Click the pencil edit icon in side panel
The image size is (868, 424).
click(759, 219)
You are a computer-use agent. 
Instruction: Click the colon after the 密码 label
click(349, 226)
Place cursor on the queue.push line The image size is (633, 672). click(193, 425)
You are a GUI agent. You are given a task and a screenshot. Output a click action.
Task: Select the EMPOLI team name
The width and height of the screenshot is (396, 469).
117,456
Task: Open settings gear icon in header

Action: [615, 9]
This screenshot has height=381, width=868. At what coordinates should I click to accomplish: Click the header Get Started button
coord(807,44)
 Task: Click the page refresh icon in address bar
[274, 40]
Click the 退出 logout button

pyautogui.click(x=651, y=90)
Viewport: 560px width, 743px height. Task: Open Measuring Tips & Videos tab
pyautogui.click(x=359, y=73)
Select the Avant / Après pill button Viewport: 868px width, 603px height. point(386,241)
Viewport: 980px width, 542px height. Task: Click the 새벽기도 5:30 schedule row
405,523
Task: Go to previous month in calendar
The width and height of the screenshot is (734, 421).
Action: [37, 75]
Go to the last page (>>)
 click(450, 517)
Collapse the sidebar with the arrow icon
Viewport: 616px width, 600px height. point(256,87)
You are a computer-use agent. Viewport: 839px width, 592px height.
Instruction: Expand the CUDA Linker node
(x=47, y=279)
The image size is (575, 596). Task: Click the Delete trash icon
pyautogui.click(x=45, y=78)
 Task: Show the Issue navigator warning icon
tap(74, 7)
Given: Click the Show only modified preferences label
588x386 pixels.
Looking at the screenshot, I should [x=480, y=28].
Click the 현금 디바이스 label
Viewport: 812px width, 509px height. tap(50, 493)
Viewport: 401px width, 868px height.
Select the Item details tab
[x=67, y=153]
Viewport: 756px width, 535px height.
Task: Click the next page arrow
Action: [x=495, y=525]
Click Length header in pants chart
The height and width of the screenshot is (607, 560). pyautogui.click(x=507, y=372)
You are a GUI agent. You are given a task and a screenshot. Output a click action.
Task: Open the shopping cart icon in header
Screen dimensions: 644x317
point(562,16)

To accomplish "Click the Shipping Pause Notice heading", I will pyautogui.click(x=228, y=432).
===============
Exercise objective: Starting with the first entry and ending with the last, give all of them again unchanged.

Task answer:
Click the pencil edit icon in side panel
The image size is (868, 424).
click(759, 219)
You are a computer-use agent. 
Instruction: Click the colon after the 密码 label
click(349, 226)
Place cursor on the queue.push line The image size is (633, 672). click(193, 425)
You are a GUI agent. You are given a task and a screenshot. Output a click action.
Task: Select the EMPOLI team name
The width and height of the screenshot is (396, 469).
117,456
Task: Open settings gear icon in header

Action: [615, 9]
This screenshot has height=381, width=868. At what coordinates should I click to accomplish: Click the header Get Started button
coord(807,44)
 Task: Click the page refresh icon in address bar
[274, 40]
Click the 退出 logout button

pyautogui.click(x=651, y=90)
Viewport: 560px width, 743px height. Task: Open Measuring Tips & Videos tab
pyautogui.click(x=359, y=73)
Select the Avant / Après pill button Viewport: 868px width, 603px height. point(386,241)
Viewport: 980px width, 542px height. Task: Click the 새벽기도 5:30 schedule row
405,523
Task: Go to previous month in calendar
The width and height of the screenshot is (734, 421).
Action: [37, 75]
Go to the last page (>>)
 click(450, 517)
Collapse the sidebar with the arrow icon
Viewport: 616px width, 600px height. point(256,87)
You are a computer-use agent. Viewport: 839px width, 592px height.
Instruction: Expand the CUDA Linker node
(x=47, y=279)
The image size is (575, 596). Task: Click the Delete trash icon
pyautogui.click(x=45, y=78)
 Task: Show the Issue navigator warning icon
tap(74, 7)
Given: Click the Show only modified preferences label
588x386 pixels.
Looking at the screenshot, I should [x=480, y=28].
Click the 현금 디바이스 label
Viewport: 812px width, 509px height. tap(50, 493)
Viewport: 401px width, 868px height.
Select the Item details tab
[x=67, y=153]
Viewport: 756px width, 535px height.
Task: Click the next page arrow
Action: [x=495, y=525]
Click Length header in pants chart
The height and width of the screenshot is (607, 560). pyautogui.click(x=507, y=372)
You are a GUI agent. You are given a task and a screenshot. Output a click action.
Task: Open the shopping cart icon in header
Screen dimensions: 644x317
point(562,16)

To accomplish "Click the Shipping Pause Notice heading", I will pyautogui.click(x=228, y=432).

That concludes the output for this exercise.